Kroger and Albertsons announced a merger deal Friday morning worth about $25 billion dollars.

COLORADO, USA — Two grocery stores rivals are coming together. 

Kroger and Albertsons announced a merger deal Friday morning worth about $25 billion dollars. They are the parent companies of King Soopers and Safeway, respectively. 

Local unions said the merger would be devastating for workers and customers. 

In a statement, the president of UFCW Local 7, Kim Cordova said:

"Just as our UFCW workers stood together to negotiate landmark new contracts with both Kroger and Albertsons/Safeway last year across the western US, we will stand united to fight for access to nutritious food, a safe shopping experience, and investments in good jobs in our communities."

In a statement, Kroger said they plan on investing in lower prices for customers:

"Consistent with prior transactions, Kroger plans to invest in lowering prices for customers and expects to reinvest approximately half a billion dollars of cost savings from synergies to reduce prices for customers."  

Colorado Attorney General Phil Weiser also released a statement saying:

"At a time of rising food prices, the possibility of undue consolidation in the grocery business raises serious concerns particularly since King Soopers and Safeway have a large footprint in Colorado.

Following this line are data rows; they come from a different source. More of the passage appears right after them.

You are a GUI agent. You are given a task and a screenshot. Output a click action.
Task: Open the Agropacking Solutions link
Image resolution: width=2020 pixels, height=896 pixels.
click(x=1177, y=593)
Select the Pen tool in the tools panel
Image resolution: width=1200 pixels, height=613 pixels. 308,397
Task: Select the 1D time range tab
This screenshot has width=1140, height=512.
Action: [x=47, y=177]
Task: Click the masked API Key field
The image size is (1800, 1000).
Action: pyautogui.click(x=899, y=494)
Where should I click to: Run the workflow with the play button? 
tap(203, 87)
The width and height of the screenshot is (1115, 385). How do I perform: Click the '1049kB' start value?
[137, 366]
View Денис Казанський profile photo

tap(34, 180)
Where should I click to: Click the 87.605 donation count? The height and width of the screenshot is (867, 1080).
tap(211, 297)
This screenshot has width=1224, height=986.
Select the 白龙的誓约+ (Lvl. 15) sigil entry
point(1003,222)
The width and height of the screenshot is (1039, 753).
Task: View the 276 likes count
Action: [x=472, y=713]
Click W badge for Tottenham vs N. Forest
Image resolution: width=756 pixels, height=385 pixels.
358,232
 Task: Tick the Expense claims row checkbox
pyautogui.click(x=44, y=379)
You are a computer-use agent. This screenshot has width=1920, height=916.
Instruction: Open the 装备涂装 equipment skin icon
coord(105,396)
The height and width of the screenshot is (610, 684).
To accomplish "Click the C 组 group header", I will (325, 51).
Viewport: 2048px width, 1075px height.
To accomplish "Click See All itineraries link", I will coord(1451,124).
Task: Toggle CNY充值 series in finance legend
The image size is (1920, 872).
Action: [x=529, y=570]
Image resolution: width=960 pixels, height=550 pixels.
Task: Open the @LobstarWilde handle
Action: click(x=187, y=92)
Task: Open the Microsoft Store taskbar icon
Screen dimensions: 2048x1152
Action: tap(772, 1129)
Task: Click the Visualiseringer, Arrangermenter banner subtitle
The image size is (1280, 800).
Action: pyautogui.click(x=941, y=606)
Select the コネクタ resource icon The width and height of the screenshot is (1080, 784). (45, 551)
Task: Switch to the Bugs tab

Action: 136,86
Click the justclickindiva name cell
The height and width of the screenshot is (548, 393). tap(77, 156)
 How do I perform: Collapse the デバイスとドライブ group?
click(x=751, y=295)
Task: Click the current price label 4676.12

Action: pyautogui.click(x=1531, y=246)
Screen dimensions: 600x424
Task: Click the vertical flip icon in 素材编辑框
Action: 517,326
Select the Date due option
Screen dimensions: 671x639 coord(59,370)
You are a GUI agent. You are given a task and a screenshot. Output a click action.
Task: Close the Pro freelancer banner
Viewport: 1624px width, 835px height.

My department and I will closely monitor and review this proposed merger between Kroger and Albertsons to ensure it does not harm consumers or workers."

"They [Kroger] will control a higher share of the market," said Kishore Kulkarni, professor of economics at Metropolitan State University of Denver (MSU).

He said that also means Kroger will have a higher monopoly power. 

"Is that good or bad? Well, theory tells us that it can be good because when you have a monopoly power and if you have that large volume to produce, that is what is called economies of scale," said Kulkarni. 

He said that means if a company produces more, the average cost goes down. 

"Classic example of this would be, if the two stores are very close to each other, then maybe one truck can just deliver at both stores and you can save some cost," said Kulkarni. "In that scenario, the prices will go down, consumers will benefit, you and I will be happy to have a monopoly like that."

He said this scenario could also go the other way, using their monopoly power to raise prices. 

"It can be a very bad situation because they have a monopoly power now and they could easily raise the prices and as you and I know, we don't really have a substitution for that," said Kulkarni. 

He said he's more worried about general inflation in 2023, which could continue to contribute to the exploding cost of food.

"That kind of worries me and we will probably blame that to the merger but the merger may not be the responsible party for that," said Kulkarni. "Right now, the scenario is our inflation is really high. Even the costs for King Soopers are going up rather than going down.”

Kulkarni said we can expect to see store closures because businesses don't typically like to have the same store less than a half a mile a part.

UFCW Local 7 said it represents 17,500 grocery store workers for both King Soopers and Safeway in Colorado and Wyoming. 

If approved by regulators, the deal is expected to close in early 2024.